Anya doesn’t talk to fill the silence. She doesn’t pretend to understand the weight I carry. And that, more than anything, makes it easier to speak.

She tears off a piece of bread. “You look less tense now that Viktor is gone.”

“Viktor keeps everyone tense,” I say. “Including himself.”

She smiles, eyes soft. “So do you.”

I shrug. “Occupational hazard.”

She studies me, not pushing. The silence is comfortable, which surprises me. She’s the first person outside my own family who seems to read the space around my words instead of the words alone. It feels easy to speak.

“It was Nikolai’s birthday last week.”

A pause, but not a heavy one. “That’s your son. The one who was taken.”

I nod. “Yeah.”

“I’m sorry,” she says simply, and somehow it doesn’t feel empty.

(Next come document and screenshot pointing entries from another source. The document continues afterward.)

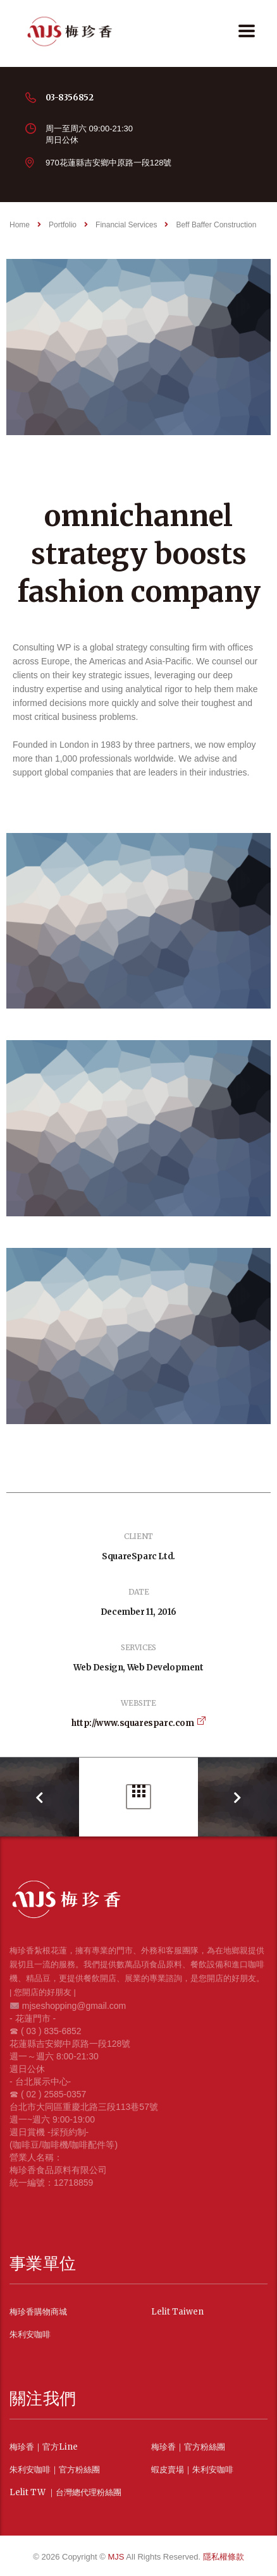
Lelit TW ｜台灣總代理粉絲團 (65, 2493)
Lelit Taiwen (177, 2312)
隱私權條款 (223, 2556)
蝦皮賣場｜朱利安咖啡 (192, 2470)
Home (19, 224)
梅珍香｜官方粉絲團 (188, 2447)
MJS (117, 2556)
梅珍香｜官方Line (43, 2447)
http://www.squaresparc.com (132, 1723)
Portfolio (138, 1791)
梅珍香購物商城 (38, 2312)
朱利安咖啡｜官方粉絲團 (54, 2470)
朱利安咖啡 (30, 2335)
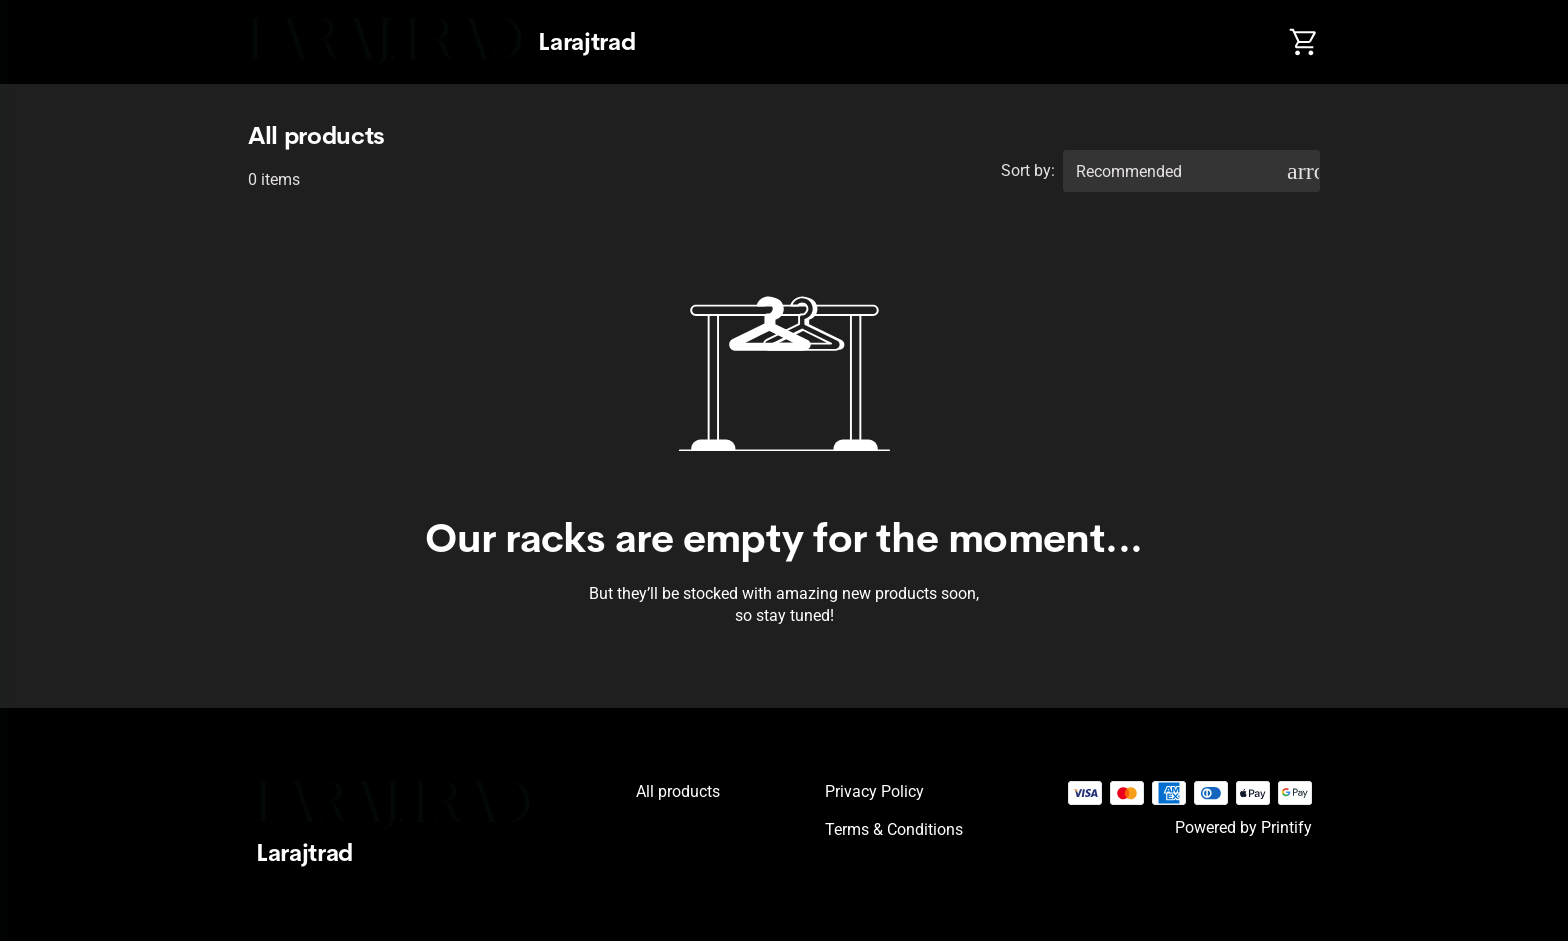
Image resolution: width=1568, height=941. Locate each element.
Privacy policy (874, 791)
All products (678, 791)
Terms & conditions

“Mila and Nikolai are twins, you see. I brought her out to the park the other day,” I say, “thinking it might do her good. She smiled for the first time in weeks.” I set my glass down, turning it slightly. “Nadya said we should let her have something normal. A party. For the sake of it.”

“And did it help?”

“A little.” I pause. “But the thing is…it doesn’t matter what we do. There’s always this…wall between us now. Me and Nadya.”

Anya tilts her head. “You don’t strike me as the type to let people get close in the first place.”

“I let her in,” I say. “And I still feel like I’m losing her.”

She doesn’t speak right away, and I’m grateful for it. I don’t want comfort. I want someone who sees it clearly.

I lean back. “She never says it, but I know she blames me.”

“For your son?”

“For everything,” I admit, eyes still fixed on the wine in my glass. “For not stopping it. For not seeing it coming. For being the one who made enemies in the first place.”

“Does she say that out loud?”

“No.” I breathe out. “But it’s in the silences. In the way she looks at me when she thinks I’m not paying attention.”